— DOCUMENT SECTION —

══════════════════════════════

Was Nehru more responsible than Jinnah for Partition?

Update: 2026-01-25 08:15 IST

The question is unsettling. It resists comfort and refuses the ease of inherited certainties. Yet, on Republic Day, when India commemorates the Constitution born in the aftermath of the 1947 partition, the question of who was responsible for India’s partition finds voice once again.

The Partition of India in 1947, as the recently released biography of former Law Minister “No Regrets: The Life and Times of Asif Pasha”, observes, “remains one of the most painful and divisive chapters in the subcontinent’s history.”

Written by veteran journalist J.S. Ifthekhar and published by Media Plus Foundation, the biography is a richly produced, multi-colour volume spanning over 250 pages, the book chronicles not only the life of a statesman who wore many hats, but also offers rare, first-hand reflections on defining moments in India’s political history.

Conventional wisdom, and much of post-independence historiography, has placed the burden of blame almost entirely on Muhammad Ali Jinnah. But this biography urges the reader to pause. Through the recollections of former Law Minister Asif Pasha, who-4 - as the author notes - followed the political upheavals of the 1940s with uncommon attentiveness as a young political student, the book reopens the debate around India’s partition.

Asif Pasha drew upon ‘What Price Freedom’ by Muslim League MLA Mohammed Raza Khan, and ‘India Wins Freedom’ by Maulana Abul Kalam Azad to argue that “a more accommodating and federal approach by the Congress leadership, especially Nehru, might have prevented the Partition.” The Cabinet Mission Plan of 1946 embodied precisely such an approach - a united India with strong provincial autonomy. Jinnah accepted it. Jawaharlal Nehru’s public assertion that the Constituent Assembly would not be bound by prior agreements “effectively nullified the compromise and pushed Jinnah to revert to the demand for Pakistan”, notes the book.

Maulana Azad would later write with striking candour that this moment destroyed the last real chance for unity. His warnings about alienation and the dangers of rigidity were ignored, even as dissenting voices within the Congress were sidelined, observed Asif Pasha, having served as the Minister of Law, Prisons and Printing Press for Andhra Pradesh when Indira Gandhi was the Prime Minister of India.

══════════════════════════════

— LISTED RECORDS —
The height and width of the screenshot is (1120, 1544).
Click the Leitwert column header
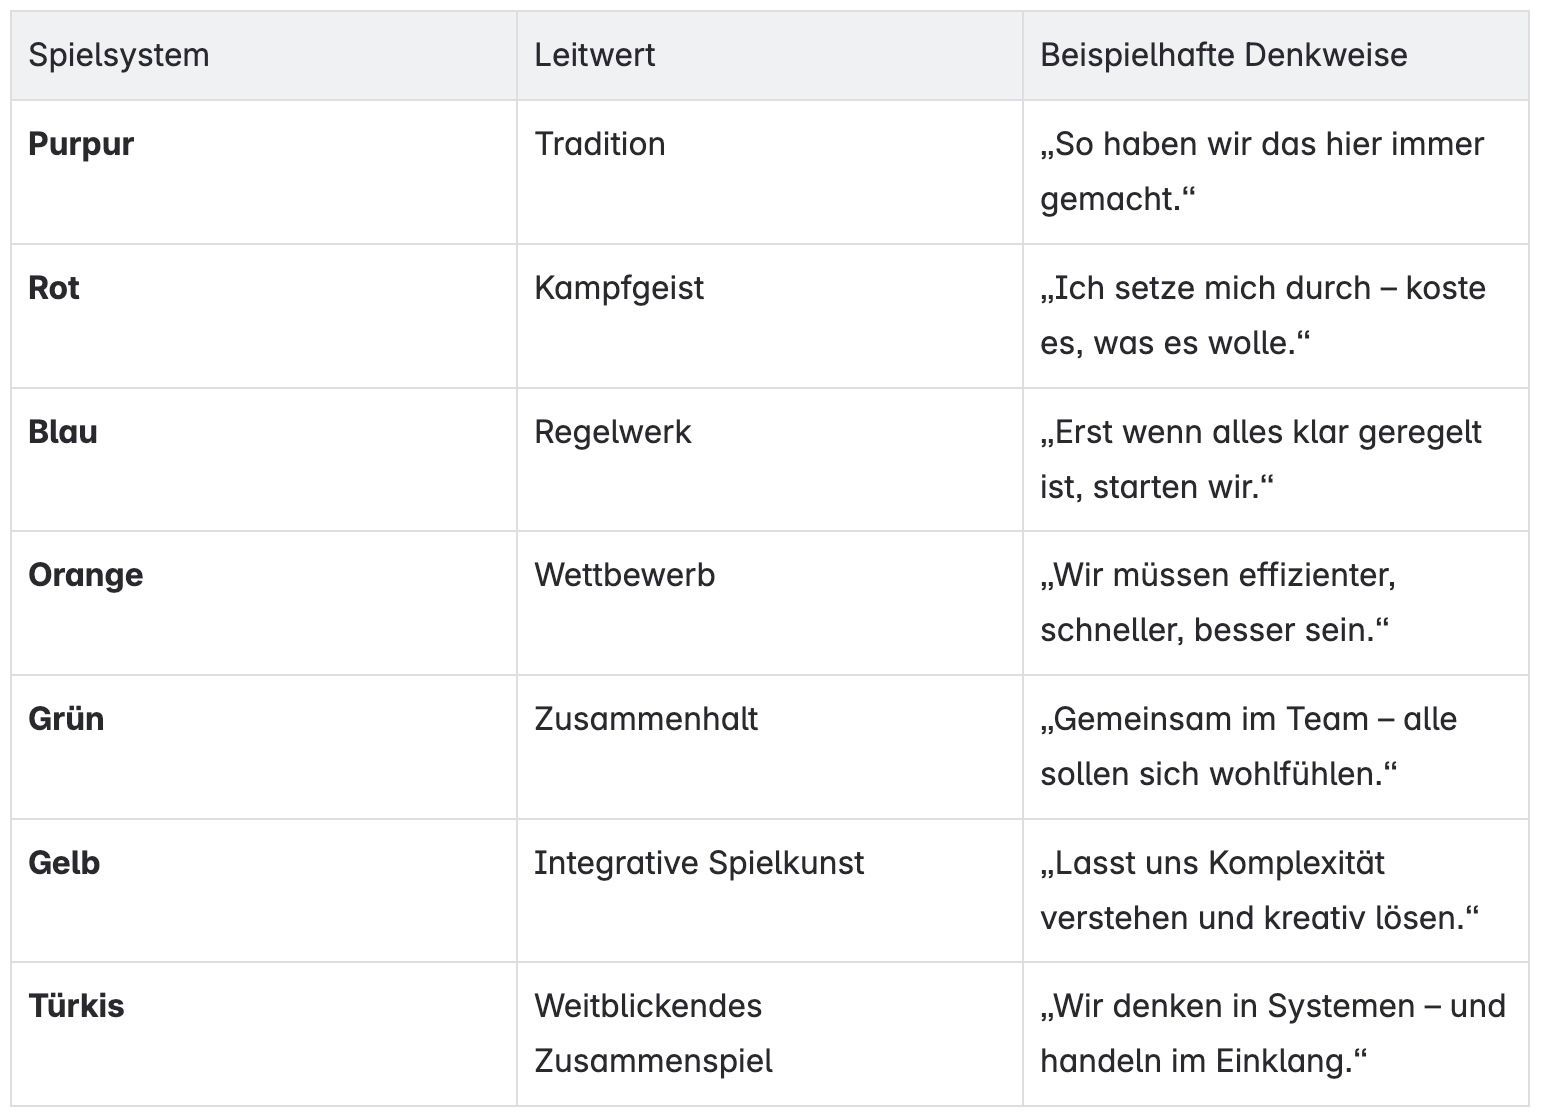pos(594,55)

══════════════════════════════

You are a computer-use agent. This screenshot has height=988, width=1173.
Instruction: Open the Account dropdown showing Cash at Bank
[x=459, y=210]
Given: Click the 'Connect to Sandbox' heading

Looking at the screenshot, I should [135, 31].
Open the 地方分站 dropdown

══════════════════════════════

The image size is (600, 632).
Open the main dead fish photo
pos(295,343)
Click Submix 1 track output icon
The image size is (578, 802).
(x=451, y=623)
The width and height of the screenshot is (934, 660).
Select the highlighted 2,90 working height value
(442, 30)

══════════════════════════════

— DIRECTIONS —
Reproduce the passage of the Partition article starting at "Asif Pasha drew" and ending at "notes the book.".

— REPLY TO THE EXERCISE —
Asif Pasha drew upon ‘What Price Freedom’ by Muslim League MLA Mohammed Raza Khan, and ‘India Wins Freedom’ by Maulana Abul Kalam Azad to argue that “a more accommodating and federal approach by the Congress leadership, especially Nehru, might have prevented the Partition.” The Cabinet Mission Plan of 1946 embodied precisely such an approach - a united India with strong provincial autonomy. Jinnah accepted it. Jawaharlal Nehru’s public assertion that the Constituent Assembly would not be bound by prior agreements “effectively nullified the compromise and pushed Jinnah to revert to the demand for Pakistan”, notes the book.